Pakasa Cabang Jepara Dukung Ritual “Wiwit Panen” di Desa Teluk Awur

  • Post author:
  • Post published:April 27, 2024
  • Post category:Budaya
  • Post comments:0 Comments
  • Reading time:3 mins read
You are currently viewing Pakasa Cabang Jepara Dukung Ritual “Wiwit Panen” di Desa Teluk Awur
PANGGUNG KECIL : Di belakang KRT Anam Setyodipuro yang memberi sambutan mewakili pengurus Pakasa Cabang Jepara, sudah siap hiburan musik campursari dan karawitan pengiring tari "Panen". Panggung kecil didirikan di dekat persawahan yang akan dipanen dalam ritual "Wiwit Pari", Kamis (25/4). (foto : iMNews.id/dok)

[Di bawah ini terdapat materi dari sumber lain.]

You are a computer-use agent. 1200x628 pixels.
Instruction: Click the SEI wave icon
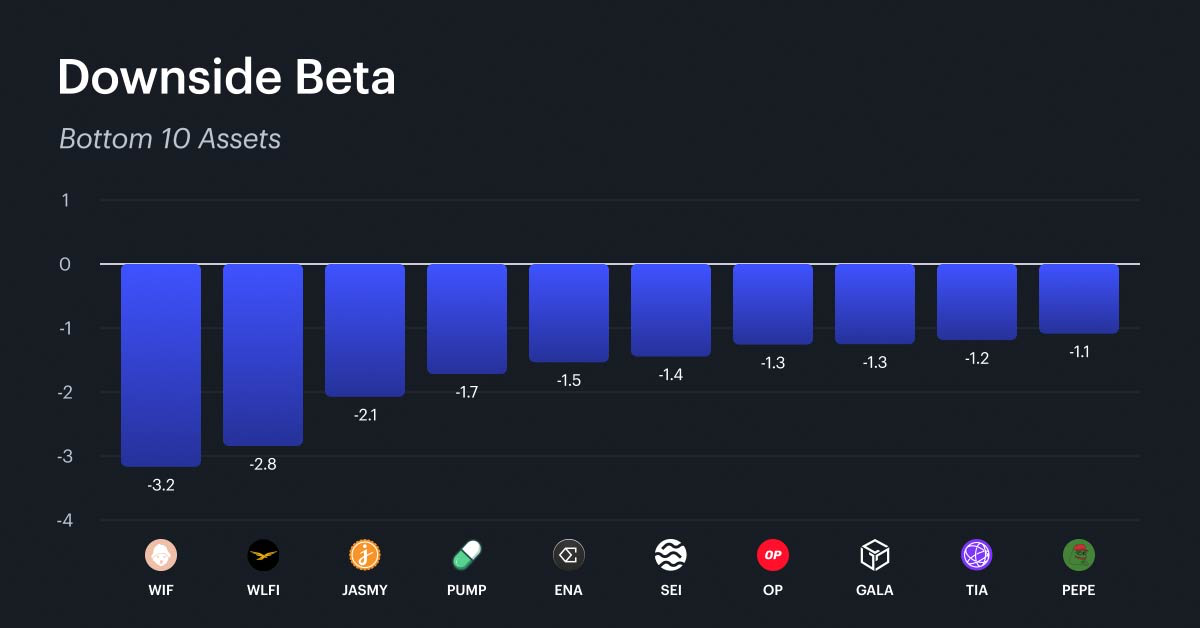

Memetik Padi Sambil Menikmati Pentas Tari dan Musik Campursari

JEPARA, iMNews.id – Pengurus Pakasa Cabang Jepara mendukung pelaksanaan ritual adat memetik padi kali pertama yang oleh masyarakat setempat diberi nama “Wiwit Pari” di Desa Teluk Awur, Kecamatan Tahunan, Kamis pagi (25/4). Bentuk dukungan Pakasa terhadap ritual yang diinisiasi kebangkitannya kembali ini, berupa beberapa sajian hiburan.

Selain kehadiran pengurus Pakasa di lokasi ritual “Wiwit Panen” yang dipimpin KRT Anam Setyodipuro di lokasi dekat hamparan sawah dengan hiasan padi yang menguning itu, dalam rombongan Pakasa cabang juga tampak hadir unsur pengurus yaitu KMT Susanti Purwohadiningrum yang juga istri KRA Bambang S Adiningrat (Ketua Pakasa Cabang Jepara).

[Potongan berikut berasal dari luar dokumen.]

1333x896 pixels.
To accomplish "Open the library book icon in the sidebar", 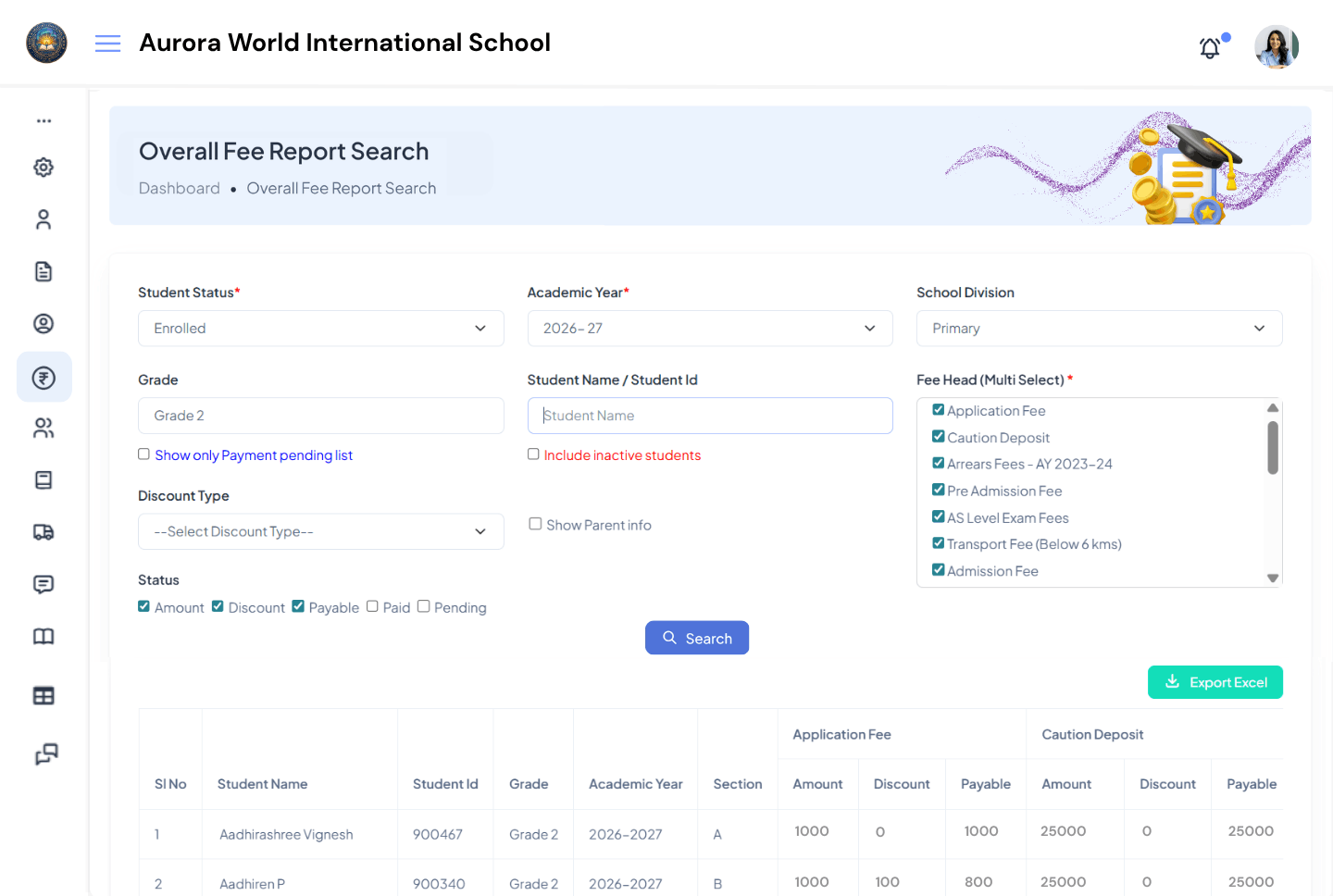I will 43,636.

“UMBUL DONGA” : Doa kenduri wilujengan atau “umbul donga” dalam ekspresi budaya Jawa, menjadi inti ritual “Wiwit Pari”, sebagai ungkapan terima kasih masyarakat Desa Teluk Awur atas rezeki yang dilimpahkan Allah SWT. Tradisi ini diinisiasi kembali sejak kehadiran Pakasa Cabang Jepara. (foto : iMNews.id/dok)

Di antara urutan acara ritual itu, ada beberapa sambutan di antaranya oleh Pj Bupati dan dari pengurus Pakasa Cabang Jepara diwakili KRT Anam Setyodipuro. Hiburan tari “Panen” dari “Sanggar Selendang Kemuning” dan musik campursari “New Loka Budaya”, dinikmati bersama termasuk oleh warga yang sedang memetik padi.
Tradisi “wiwit panen” atau “panen wiwitan”, adalah tradisi masyarakat Jawa yang sudah ada sejak Mataram kuno, jauh sebelum abad 14. Ritual tradisi dimulai saat setelah tanam padi dan diadakan kembali saat padi sudah waktunya dipanen, dengan sebuah ritual doa “kenduri” yang biasanya mengawali kali pertama memetik padi.

DALAM TARIAN : Suasana pesta panen padi masyarakat Desa Teluk Awur, Kecamatan Tahunan dan seluruh masyarakat Kabupaten Jepara, sampai terwujud dalam gerak tarian berjudul tari “Panen”. Tari ini dipentaskan sebagai hiburan dalam ritual “Wiwit Pari” yang digelar bersama Pakasa Cabang Jepara, Kamis (25/4). (foto : iMNews.id/dok)

Setelah panen raya banyak warga yang menggelar pentas wayang dengan lakon “Sri Mulih”, misalnya di wilayah Surakarta, terutama di Kabupaten Klaten yang sejak zaman Kraton Mataram Kartasura dikenal sebagai lumbung padi “Raja Lele”. Tetapi, surplus pangan “sudah berakhir” dengan “dihancurkannya” budaya Jawa sejak 1945.

Ungkapan rasa syukur kepada Tuhan YME dalam pentas wayang kulit, sambil mengundang sanak-saudara dan para tetangga, untuk menikmati bersama hasil panen raya setelah selesai didoakan dalam kenduri. Di Kabupaten Jepara ritual sejenis itu juga sudah lama hilang, sampai diinisiasi kembali dengan hadirnya Pakasa cabang Jepara. (won-i1).